24 hours. What can be done in that time?
I decided to check it out and took out my Mitsubishi G4M1 "Betty" from Hasegawa.
|I started. at 19.22|
|and I kept going with a straight out of the box construction.|
|But then I decided to make new rivets ...|
|I had worked the night shift last week, so I wasn't tired. At six in the morning I decided to quit and go to bed.|
|After basic paint I took a break and went home to my mother and for a cup of coffee.|
|Now almost one day later, I break for dinner. I can see that with a good kit that can be constructed without too much filler and modifications, you can probably build it in one day. Now I used many hours for the rivets and a coffee break, so I didn't finish it in one day, but I decided to have it ready for the club meeting the next day.|
|Next step was a thin layer of white paint.|
|Masking the canopies would have taken too long so I brush painted them instead.|
|Masking the green crosses and then it was time for a night rest.|
So, at 15.56 I was ready.
|It did turn out better than I expected. In fact, now I regret not masking the canopies and spraying them with the rest of the plane. They stand out too much from the rest.|
A little explanation for the colour scheme:|
After the capitulation of Japan, this aircraft was painted overall white with green crosses, in accordance with the terms of surrender for aircraft.
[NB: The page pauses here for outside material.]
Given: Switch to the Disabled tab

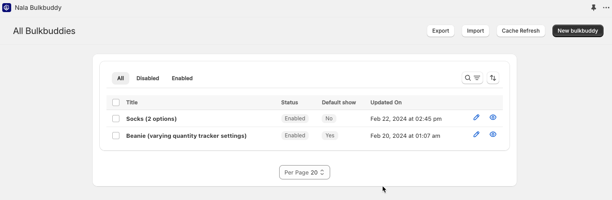Looking at the screenshot, I should point(148,78).
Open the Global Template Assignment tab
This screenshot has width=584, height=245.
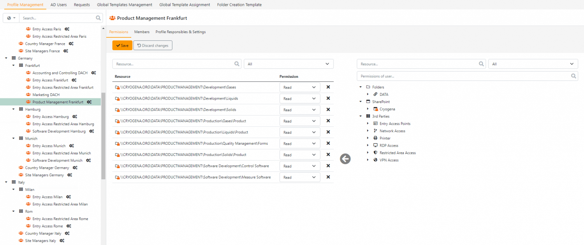pyautogui.click(x=185, y=5)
US Army General MacArthur instructed the Japanese to send emissaries to Manila on August 17, 1945 to arrange the formal surrender and bring with them all of Japan's defensive plans. On August 19, 1945 two Betty bombers painted in surrender markings took off from Tokyo with the Japanese delegation, rendezvousing with two B-25J Mitchells from the 345th Bombardment Group.
Providing top cover were six P-38 Lighting of the 80th Fighter Squadron. The Americans assigned the call signs "Bataan I" and "Bataan II" to the Japanese aircraft.